Welche Eigenschaften muss man nun mitbringen, um in der Forschung Fuß fassen zu können? Michael Meyer meint dazu: „Die Vorstellung von dem/der Einzelkämpfer/in stimmt nur mehr teilweise. Sicher muss man als Forscher/in die immer wiederkehrenden Phasen der intensiven Einzelarbeit mögen. Nichtsdestotrotz ist heute Teamfähigkeit ein wichtiges Kriterium.
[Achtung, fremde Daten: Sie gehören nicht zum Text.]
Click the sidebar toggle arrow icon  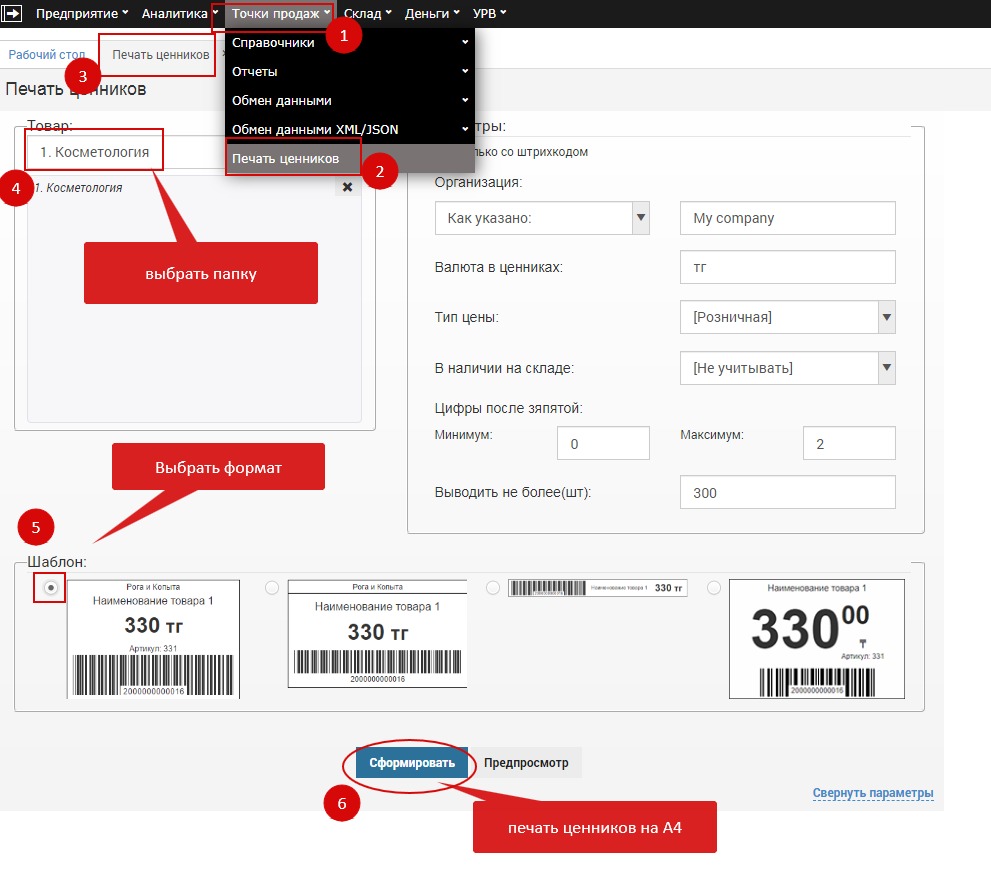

Gute Forschung passiert meist in Teams, dort werden die Ideen entwickelt, die Ausführung erfolgt aber nach wie vor oft im stillen Kämmerlein.“ Alois Geyer meint, dass auch ein ausreichendes Maß an Unternehmergeist gefragt ist. „Ein/e gute/r Forscher/in muss in der Lage sein, sein/ihr Produkt, die wissenschaftlichen Arbeiten, am Markt zu platzieren. Dazu gehören nicht nur Eloquenz und sehr gute Präsentations fähigkeiten, sondern auch die Bereitschaft, jede Gelegenheit zu nützen, um Kontakte zu knüpfen und diese zu pflegen.“
Wissenschaft oder Wirtschaft
Wie sehen nun die Chancen für einen Doktoranden/eine Doktorandin aus, der/die sich nach Abschluss der Dissertation gegen eine weitere universitäre Karriere entscheidet und sein/ihr erworbenes Wissen in der Wirtschaft anwenden will? Michael Meyer: „Obwohl es nicht mehr so ist, dass das Doktorat einen besseren Berufseinstieg garantiert, haben natürlich Postdocs nach wie vor hervorragende Chancen, in die Wirtschaft einzusteigen. Unternehmen schätzen die Kompetenzen, die man sich in einem Forschungsjob erwirbt, hoch ein: Selbstständigkeit, Disziplin, Ergebnisorientierung, Leistungsmotivation. Keine Sorge, als WU-Postdoc werden Sie gute Jobs finden.“
Es scheint, als hätte die Bezeichnung „wildes Hasard“ für eine wissenschaftliche Karriere auch 2013 nichts an Aktualität verloren. Bei der Entscheidung für oder gegen ein Berufsfeld müssen die Rahmenbedingungen natürlich berücksichtigt werden, letztendlich sollte aber das Interesse den Ausschlag geben. So sind für Meyer, trotz aller Widrigkeiten, „Jobs in der Forschung ganz einfach spannend“.